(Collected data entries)
--- START ---

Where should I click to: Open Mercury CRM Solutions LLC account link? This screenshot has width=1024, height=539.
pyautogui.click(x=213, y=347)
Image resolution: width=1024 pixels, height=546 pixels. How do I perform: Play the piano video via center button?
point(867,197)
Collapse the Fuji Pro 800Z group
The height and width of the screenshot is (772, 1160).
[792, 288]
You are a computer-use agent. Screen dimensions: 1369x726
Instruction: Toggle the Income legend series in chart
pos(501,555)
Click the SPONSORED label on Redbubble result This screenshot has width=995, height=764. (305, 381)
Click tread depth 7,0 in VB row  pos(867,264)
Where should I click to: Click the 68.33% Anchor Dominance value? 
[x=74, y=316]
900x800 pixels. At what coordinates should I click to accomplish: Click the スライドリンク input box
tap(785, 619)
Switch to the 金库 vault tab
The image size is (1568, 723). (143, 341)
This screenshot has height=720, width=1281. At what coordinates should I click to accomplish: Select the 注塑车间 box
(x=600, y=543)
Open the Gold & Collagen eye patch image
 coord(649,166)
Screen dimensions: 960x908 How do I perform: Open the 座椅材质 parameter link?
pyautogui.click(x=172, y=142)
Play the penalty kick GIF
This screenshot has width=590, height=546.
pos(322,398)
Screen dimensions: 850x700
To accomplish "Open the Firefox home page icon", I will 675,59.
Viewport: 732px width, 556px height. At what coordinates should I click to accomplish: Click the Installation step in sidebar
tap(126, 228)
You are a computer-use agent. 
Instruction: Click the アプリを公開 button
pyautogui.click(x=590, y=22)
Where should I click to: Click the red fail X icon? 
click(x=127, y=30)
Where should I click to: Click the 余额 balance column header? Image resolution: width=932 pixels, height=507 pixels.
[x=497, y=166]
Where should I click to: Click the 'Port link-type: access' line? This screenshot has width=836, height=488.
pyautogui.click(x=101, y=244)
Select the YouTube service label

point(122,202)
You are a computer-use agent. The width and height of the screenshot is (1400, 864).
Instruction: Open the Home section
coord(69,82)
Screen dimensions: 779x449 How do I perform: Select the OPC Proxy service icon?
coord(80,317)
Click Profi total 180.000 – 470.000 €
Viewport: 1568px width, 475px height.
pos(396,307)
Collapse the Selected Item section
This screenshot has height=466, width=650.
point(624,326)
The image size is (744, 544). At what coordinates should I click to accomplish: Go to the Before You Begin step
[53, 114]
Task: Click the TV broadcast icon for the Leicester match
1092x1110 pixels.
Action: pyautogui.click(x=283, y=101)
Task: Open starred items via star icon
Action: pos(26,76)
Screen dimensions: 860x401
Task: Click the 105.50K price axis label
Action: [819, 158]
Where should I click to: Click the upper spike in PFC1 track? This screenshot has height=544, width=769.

--- END ---

*Work instruction*: Retype the data in full, precisely as given.

*Response for this exercise*:
Where should I click to: Open Mercury CRM Solutions LLC account link? This screenshot has width=1024, height=539.
pyautogui.click(x=213, y=347)
Image resolution: width=1024 pixels, height=546 pixels. How do I perform: Play the piano video via center button?
point(867,197)
Collapse the Fuji Pro 800Z group
The height and width of the screenshot is (772, 1160).
[792, 288]
You are a computer-use agent. Screen dimensions: 1369x726
Instruction: Toggle the Income legend series in chart
pos(501,555)
Click the SPONSORED label on Redbubble result This screenshot has width=995, height=764. (305, 381)
Click tread depth 7,0 in VB row  pos(867,264)
Where should I click to: Click the 68.33% Anchor Dominance value? 
[x=74, y=316]
900x800 pixels. At what coordinates should I click to accomplish: Click the スライドリンク input box
tap(785, 619)
Switch to the 金库 vault tab
The image size is (1568, 723). (143, 341)
This screenshot has height=720, width=1281. At what coordinates should I click to accomplish: Select the 注塑车间 box
(x=600, y=543)
Open the Gold & Collagen eye patch image
 coord(649,166)
Screen dimensions: 960x908 How do I perform: Open the 座椅材质 parameter link?
pyautogui.click(x=172, y=142)
Play the penalty kick GIF
This screenshot has width=590, height=546.
pos(322,398)
Screen dimensions: 850x700
To accomplish "Open the Firefox home page icon", I will 675,59.
Viewport: 732px width, 556px height. At what coordinates should I click to accomplish: Click the Installation step in sidebar
tap(126, 228)
You are a computer-use agent. 
Instruction: Click the アプリを公開 button
pyautogui.click(x=590, y=22)
Where should I click to: Click the red fail X icon? 
click(x=127, y=30)
Where should I click to: Click the 余额 balance column header? Image resolution: width=932 pixels, height=507 pixels.
[x=497, y=166]
Where should I click to: Click the 'Port link-type: access' line? This screenshot has width=836, height=488.
pyautogui.click(x=101, y=244)
Select the YouTube service label

point(122,202)
You are a computer-use agent. The width and height of the screenshot is (1400, 864).
Instruction: Open the Home section
coord(69,82)
Screen dimensions: 779x449 How do I perform: Select the OPC Proxy service icon?
coord(80,317)
Click Profi total 180.000 – 470.000 €
Viewport: 1568px width, 475px height.
pos(396,307)
Collapse the Selected Item section
This screenshot has height=466, width=650.
point(624,326)
The image size is (744, 544). At what coordinates should I click to accomplish: Go to the Before You Begin step
[53, 114]
Task: Click the TV broadcast icon for the Leicester match
1092x1110 pixels.
Action: pyautogui.click(x=283, y=101)
Task: Open starred items via star icon
Action: pos(26,76)
Screen dimensions: 860x401
Task: Click the 105.50K price axis label
Action: [819, 158]
Where should I click to: Click the upper spike in PFC1 track? This screenshot has height=544, width=769.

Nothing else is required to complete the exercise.